Academy — Level 0: Foundations

What is an
Embedding?

How neural networks convert text into numbers — and why those numbers capture meaning. From theory to a real MTEB benchmark contribution.

Jump to Reproduce Task How MTEB Works

Target Benchmark

MTEB

Massive Text Embedding Benchmark

51.68

Reproduce target (BAAI/bge-small-en-v1.5)

Task categories evaluated

~45 min

Estimated lesson time

The Problem

Computers work with numbers. Neural networks are matrix multiplications — they can only process numerical vectors. But most real-world data is not numbers: text, images, audio.

We need a way to represent "cat" as numbers where similar concepts get similar numbers. ASCII codes won't work — "cat" and "kitten" would be far apart. That's what embeddings solve.

neural_network("cat")
# Error: expected tensor, got string

neural_network([99, 97, 116])
# Works, but ASCII codes have no meaning

neural_network(embedding("cat"))
# ✓ Learned representation that captures meaning

How Embeddings Work

An embedding is a learned lookup table combined with a neural network transformation. Three steps turn text into vectors.

Step 1

Tokenization

Text is split into subword tokens from a fixed vocabulary.

"cat" → [2368]
"unbelievable" → [348, 12871, 481]
"café" → [7467, 2634]

Step 2

Embedding Lookup

Each token ID maps to a row in a learned matrix — the embedding table.

# 50,000 tokens × 768 dimensions
table.shape = (50000, 768)
vec = table[2368]  # Shape: (768,)

Step 3

Transformer Processing

Attention layers let each token "look at" other tokens. Then pool to a single vector.

for layer in transformer:
    x = layer.attention(x)
    x = layer.feedforward(x)
output = mean(x)  # (768,)

How Training Creates Meaning

The weights start random. Contrastive learning adjusts them: similar sentences should have similar vectors, dissimilar sentences should be far apart.

After millions of pairs, meaning emerges. Dimension 42 doesn't mean "animal-ness" — the representation is whatever helps the model distinguish similar from dissimilar text.

▶ **Task A**
Can you copy the stretch of the embeddings lesson from "for layer in" through "from dissimilar text."?
▶ **Task B**
Does the embeddings lesson support each statement below? Answer yes or no for each, and quote the words that decide it.
(i) The embedding table in the lesson's example covers 50,000 tokens with 768 dimensions.
(ii) ASCII codes would place "cat" and "kitten" close together.
(iii) The model's weights start from random values before training.

Saved data entries

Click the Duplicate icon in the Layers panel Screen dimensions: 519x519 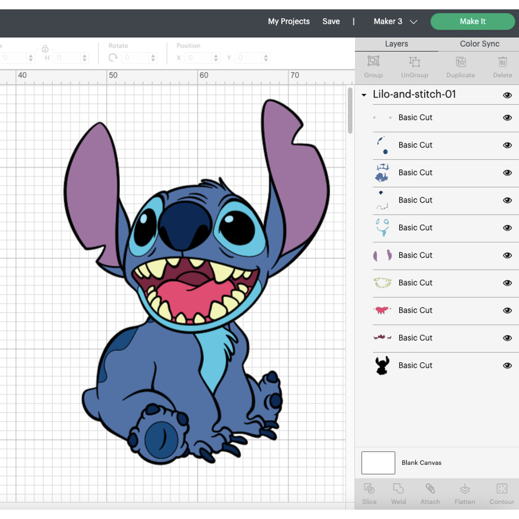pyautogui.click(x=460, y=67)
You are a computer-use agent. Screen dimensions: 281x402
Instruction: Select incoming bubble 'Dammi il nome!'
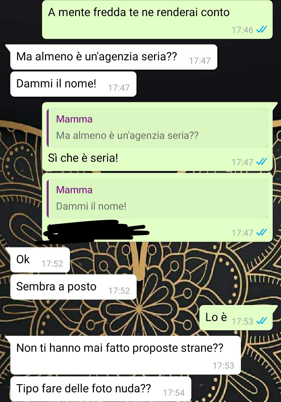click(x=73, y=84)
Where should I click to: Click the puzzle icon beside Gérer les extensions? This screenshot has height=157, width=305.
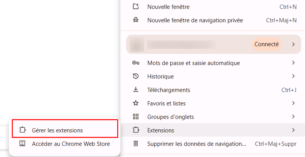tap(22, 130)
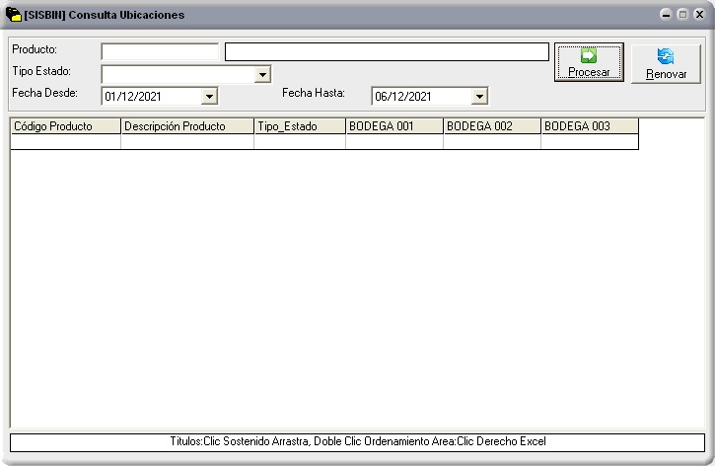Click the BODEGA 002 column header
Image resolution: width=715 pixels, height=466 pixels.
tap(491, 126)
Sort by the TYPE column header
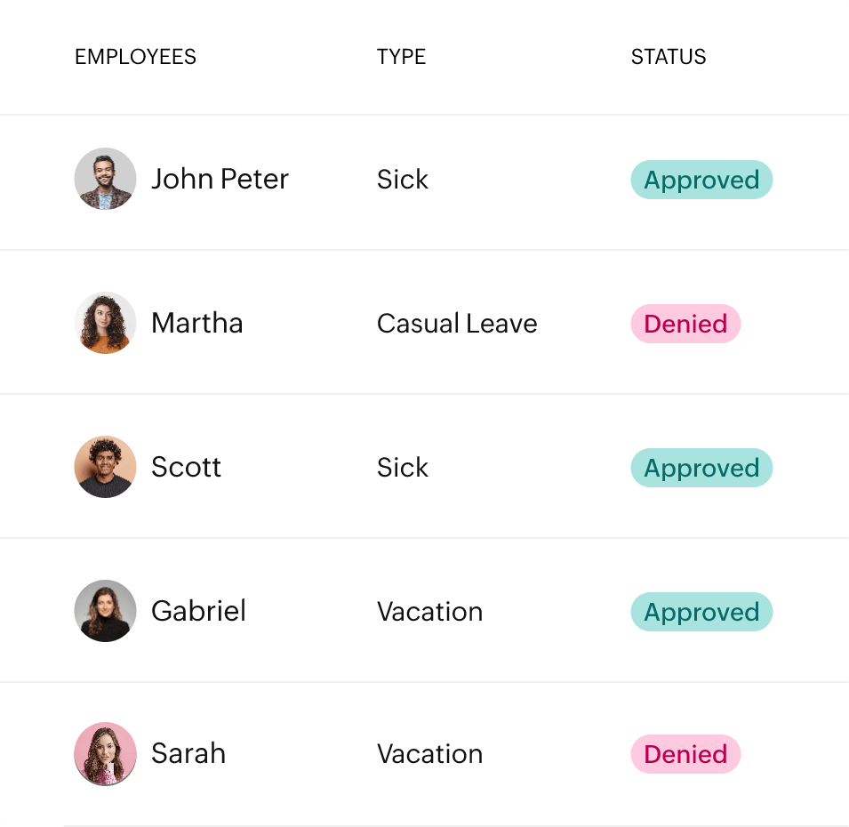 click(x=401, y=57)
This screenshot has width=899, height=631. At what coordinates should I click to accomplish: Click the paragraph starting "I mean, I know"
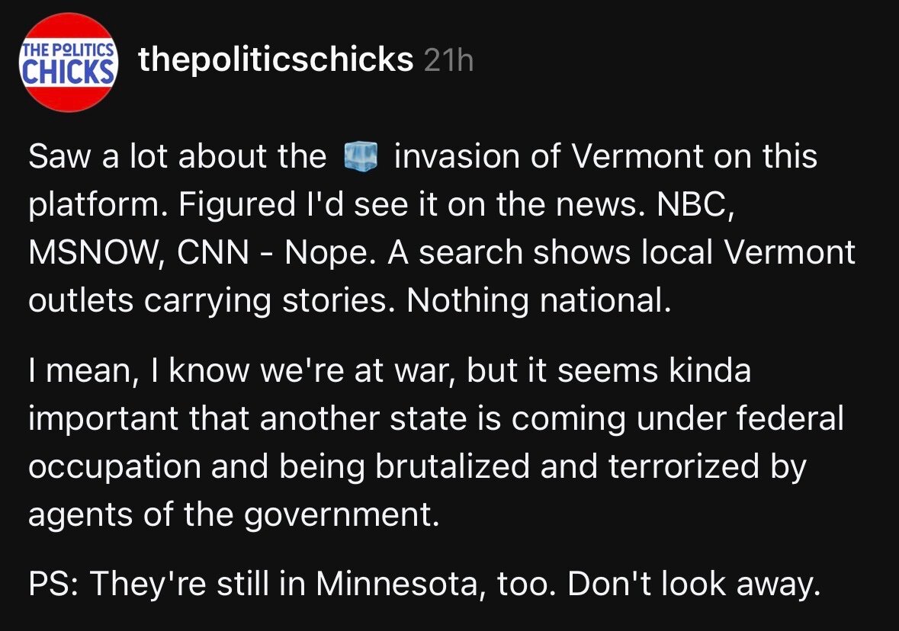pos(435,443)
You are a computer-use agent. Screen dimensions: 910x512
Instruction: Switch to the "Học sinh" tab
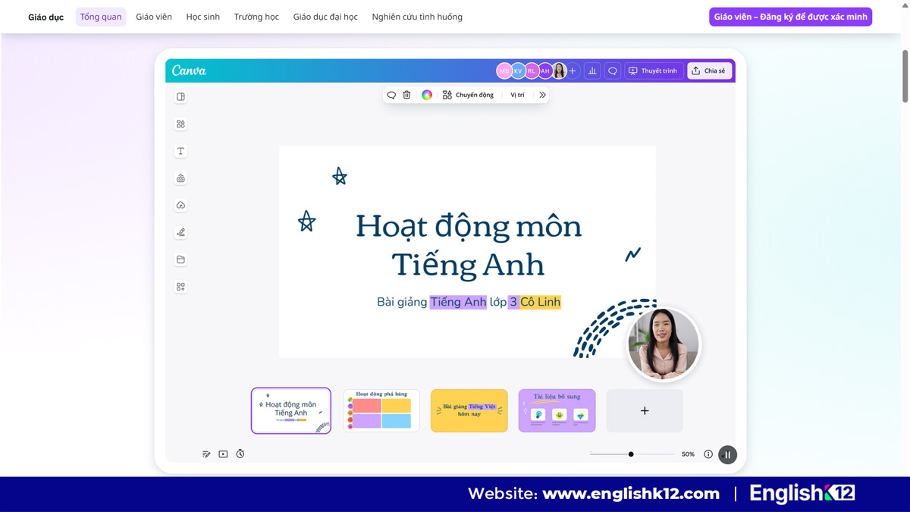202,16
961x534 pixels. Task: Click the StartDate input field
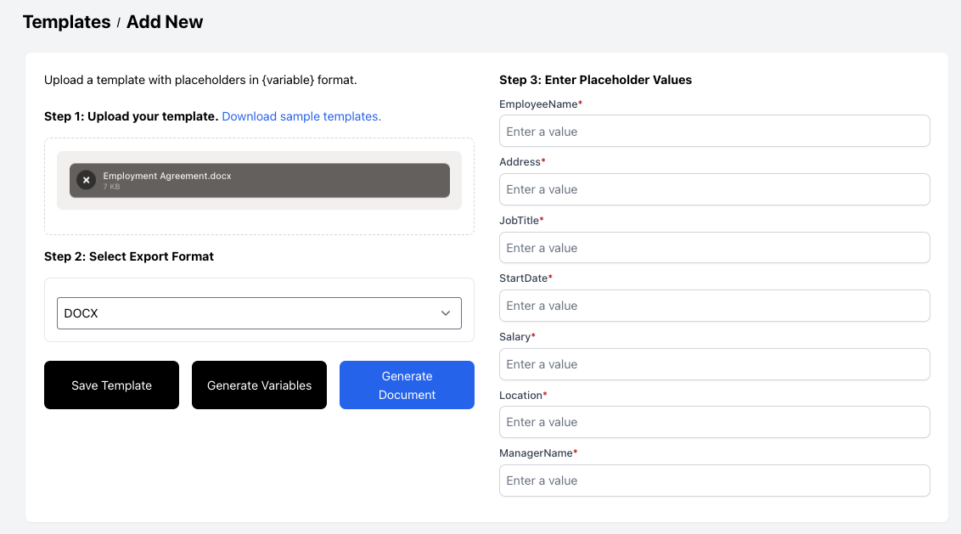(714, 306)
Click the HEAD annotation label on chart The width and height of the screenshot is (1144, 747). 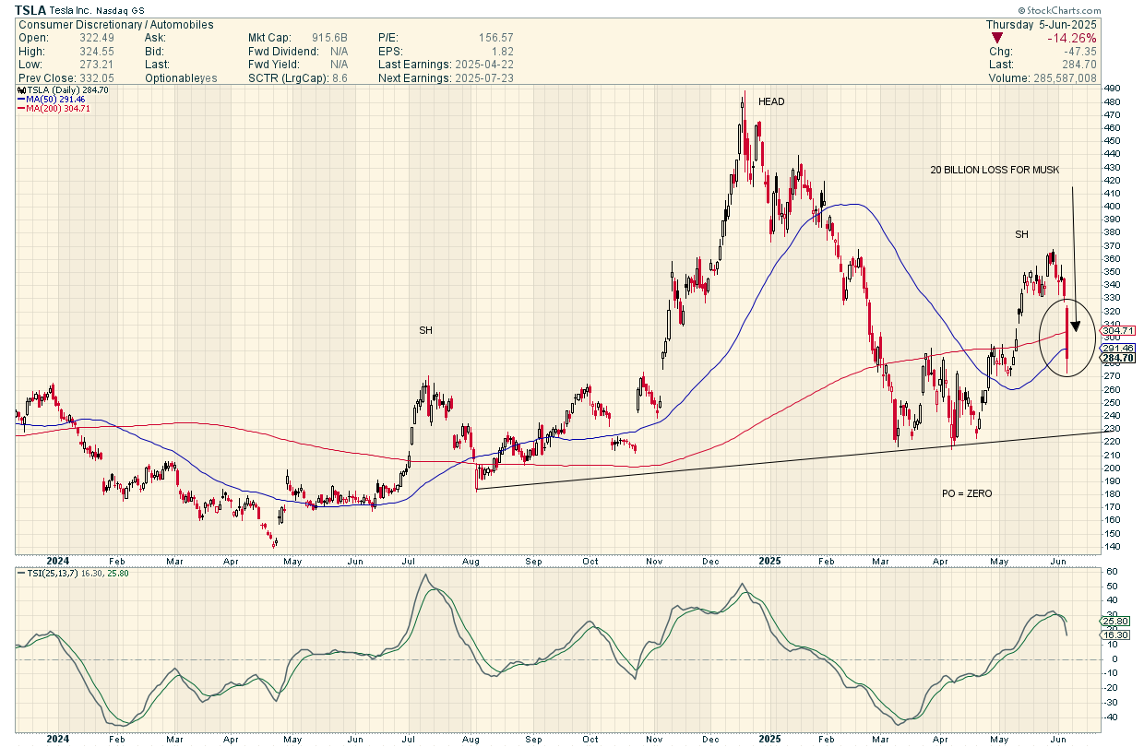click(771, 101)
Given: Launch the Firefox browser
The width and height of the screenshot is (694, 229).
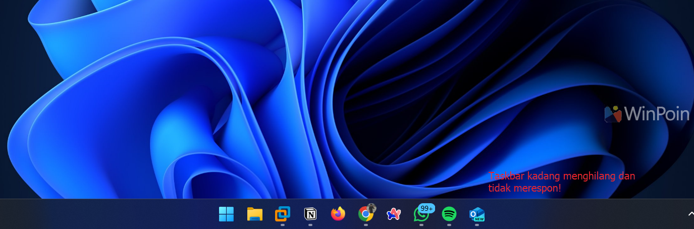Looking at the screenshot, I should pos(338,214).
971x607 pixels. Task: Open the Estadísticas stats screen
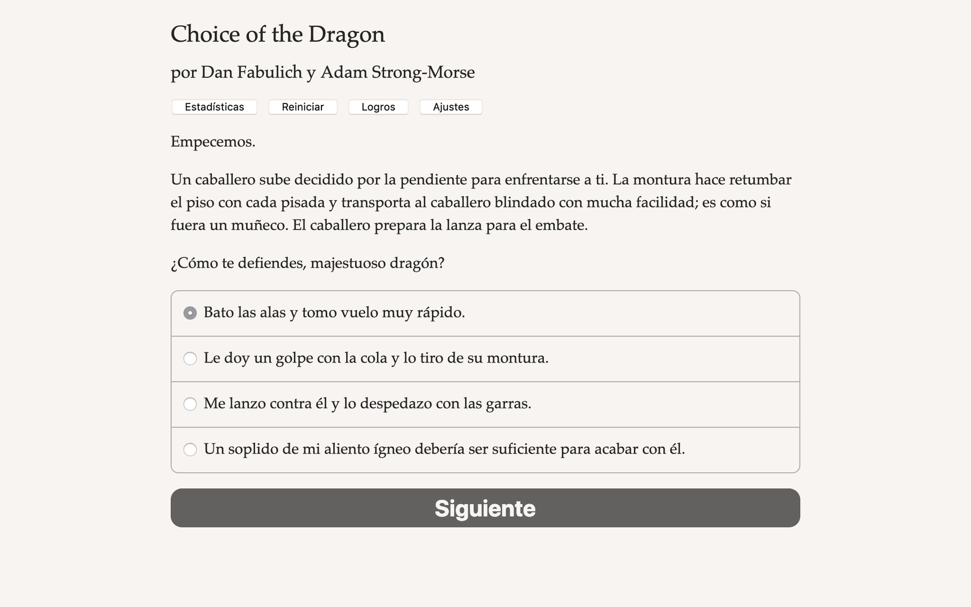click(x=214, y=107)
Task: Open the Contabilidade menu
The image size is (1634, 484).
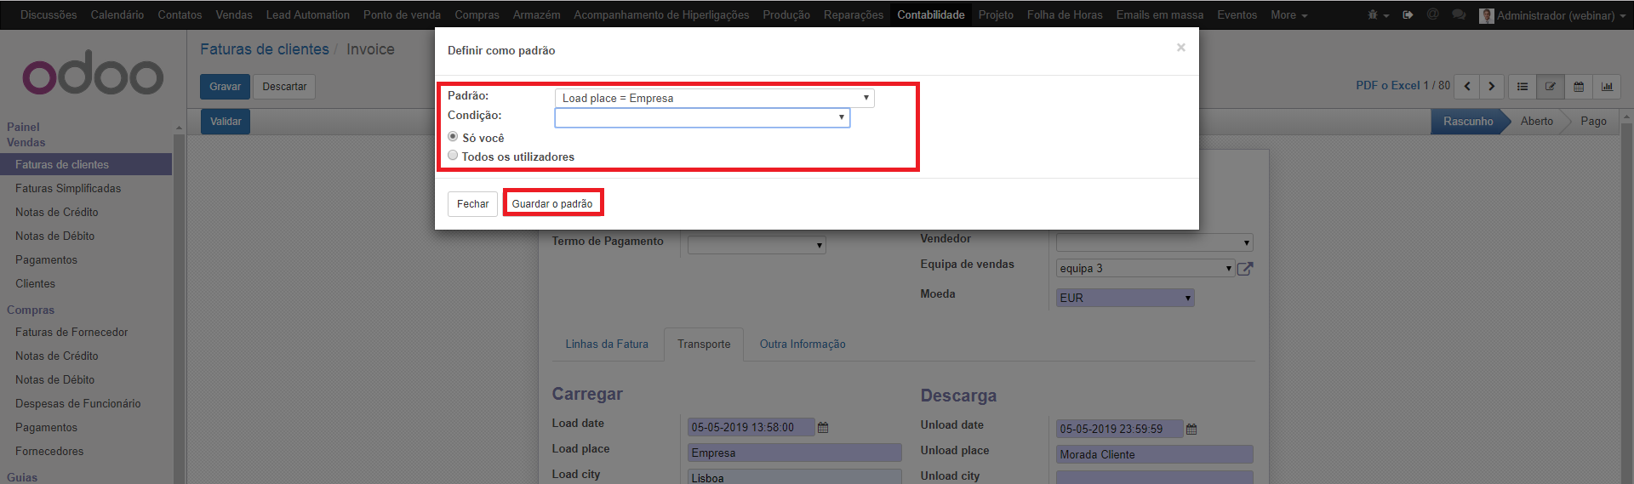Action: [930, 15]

▶ **Result A**
for layer in transformer:
    x = layer.attention(x)
    x = layer.feedforward(x)
output = mean(x)  # (768,)

How Training Creates Meaning

The weights start random. Contrastive learning adjusts them: similar sentences should have similar vectors, dissimilar sentences should be far apart.

After millions of pairs, meaning emerges. Dimension 42 doesn't mean "animal-ness" — the representation is whatever helps the model distinguish similar from dissimilar text.

▶ **Result B**
(i) Yes: "# 50,000 tokens × 768 dimensions"
(ii) No: "ASCII codes won't work — "cat" and "kitten" would be far apart."
(iii) Yes: "The weights start random."